10 Taking into Account Cooperatively Formed Secondary Structures in IDPs
When an IDP contains a longer stretch of a cooperatively formed structure, such as an α-helix, the sample-and-select approach does not work as efficiently. An α-helix can be stabilized by many cooperative interactions (Muñoz and Serrano 1995; Doig 2002). For example, the effect of helix capping can span several amino acids further down the protein sequence and can affect the stability of the helix as a whole. Apart from capping interactions and the regular backbone-backbone i to i + 3 hydrogen bonding pattern, many other stabilizing interactions are present between i and i + 3 residues and between residues even further away. As helices in IDPs can span more than ten residues, we expect that amino acids that are far apart in the primary sequence should contribute together to the formation of the helix.
Statistical coil generators take into account amino acid type conformational preferences that are mainly local. As a consequence the sampling in the statistical coil library can correctly sample α-helical conformations in selected regions of the protein; however, the chance of building a long helix without an interruption is relatively small. For example, with a statistical coil library with 80 % helical sampling, the probability of forming a helical element consisting of six consecutive amino acids is 0.86, which is around 25 %. The probability of forming a longer α-helix with a high enough population to fit the data is therefore very low. Approaches using MD simulations experience a similar problem when it comes to long cooperatively folded helices (or other secondary structures), and breaks in helices are often observed throughout the simulations.

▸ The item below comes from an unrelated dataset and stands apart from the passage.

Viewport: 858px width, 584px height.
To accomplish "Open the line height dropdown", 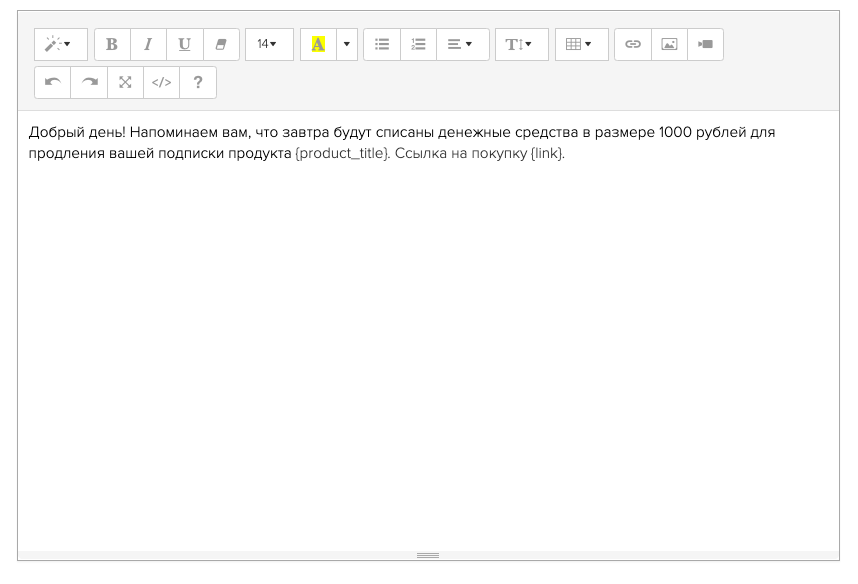I will coord(520,45).
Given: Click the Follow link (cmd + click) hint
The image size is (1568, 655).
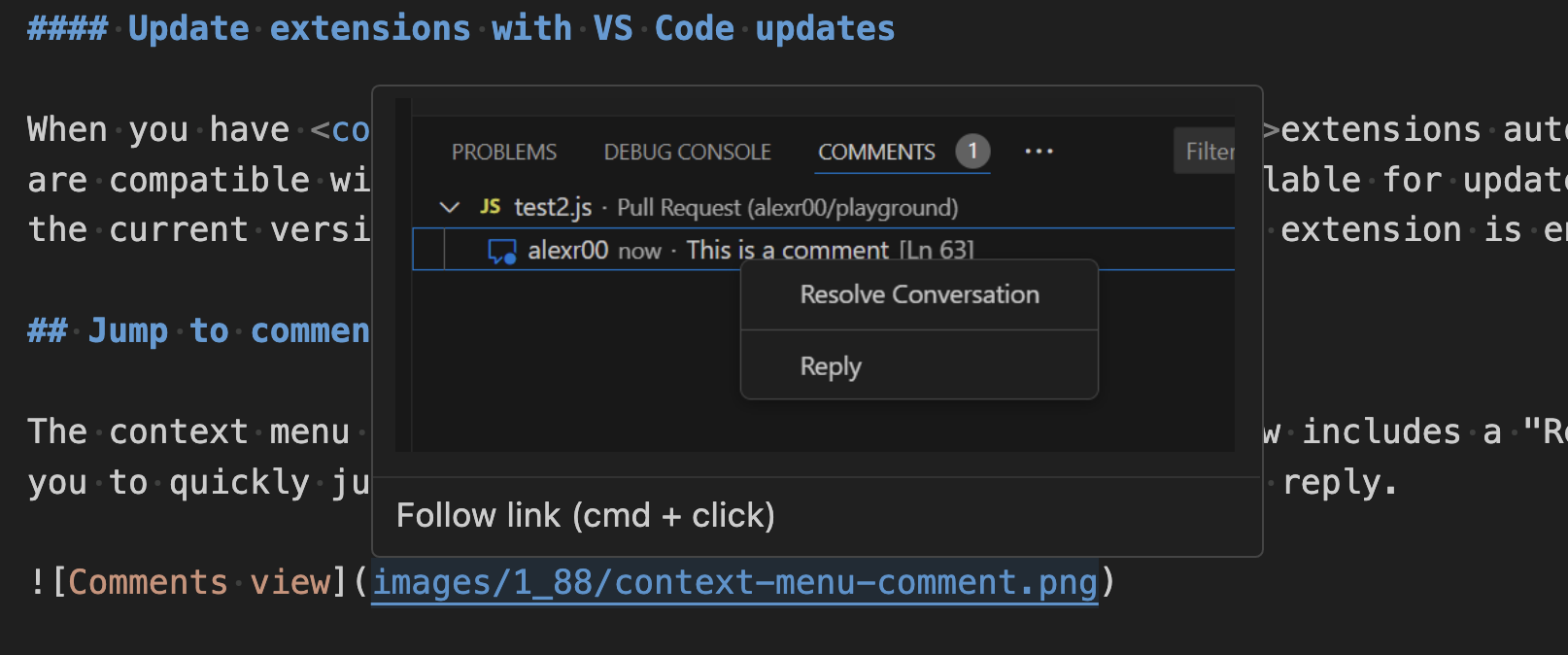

A solution to this problem is to generate many different starting ensembles where each ensemble incorporates an α-helix with a different start and end point, calculate the ensemble-averaged NMR data for each of these ensembles, and subsequently find the best combination of ensembles with corresponding populations that agree with the experimental data. Essentially this corresponds to enriching the initial starting pool with cooperatively formed α-helices in specific regions of the protein that are known to over-sample the α-helical region of Ramachandran space.
This approach was developed and applied to the C-terminal intrinsically disordered domain, NTAIL, of Sendai virus nucleoprotein, which undergoes induced α-helical folding of its molecular recognition element upon binding to its partner protein PX (Jensen et al. 2008). The 1DNH RDCs measured in NTAIL were positive within the molecular recognition element and showed a characteristic dipolar wave pattern consistent with the formation of cooperatively formed α-helices (Fig. 4.7a) (Jensen and Blackledge 2008). The experimental RDCs were fitted with models of increasing complexity, i.e. starting from a statistical coil model and increasing the number of helical ensembles until a satisfactory fit was obtained (Fig. 4.7a). For each model the populations of the helical elements were optimized to best agree with the experimental data. Data reproduction evidently improves as the number of helical ensembles increases, and a standard F-test was therefore used to test for the statistical significance of this improvement. It was found that three helical ensembles with different populations in exchange with a disordered form of the protein are needed to describe the experimental RDCs (Fig. 4.7b). Interestingly, all the selected helical ensembles are preceded by aspartic acids or serines, which are the most common N-capping residues in helices of folded proteins (Fig. 4.7c, 4.7d). An N-capping residue stabilizes a helix by forming a hydrogen bond between its side chain and the backbone amides at position 2 or 3 in the helix (Fig. 4.7c). Importantly, this indicates that the helices preferentially being populated in solution in NTAIL are stabilized by N-capping interactions, and that the helical formation is being promoted by strategically placed aspartic acids and serines in the primary sequence. The partial pre-structuration of NTAIL in its free state suggests that the interaction with PX occurs through conformational selection, where one of the helices is selected by the partner protein in order to form the complex (Hammes et al. 2009).
11 Choosing an Appropriate Ensemble Size
A scoring function that measures the agreement between the experimental and simulated data for the model ensemble is applied during the ensemble selection procedure. A measure commonly used is chi square \(({\chi^2}={\sum {({{s_i}---{m_i}})}^2}/{\sigma_i})\) where s i represents the back-calculated data from the ensemble, m i represents the measured data, and σ i is the experimental error associated with the different NMR parameters. One has to take care in order not to over-fit the experimental data. Over-fitting happens when the difference between the simulated and experimental data is minimized during the fitting process not in order to improve the physical model describing the system, but because the model is modified to fit the random error and noise contributions. A good fit therefore always means a good fit within the defined experimental error.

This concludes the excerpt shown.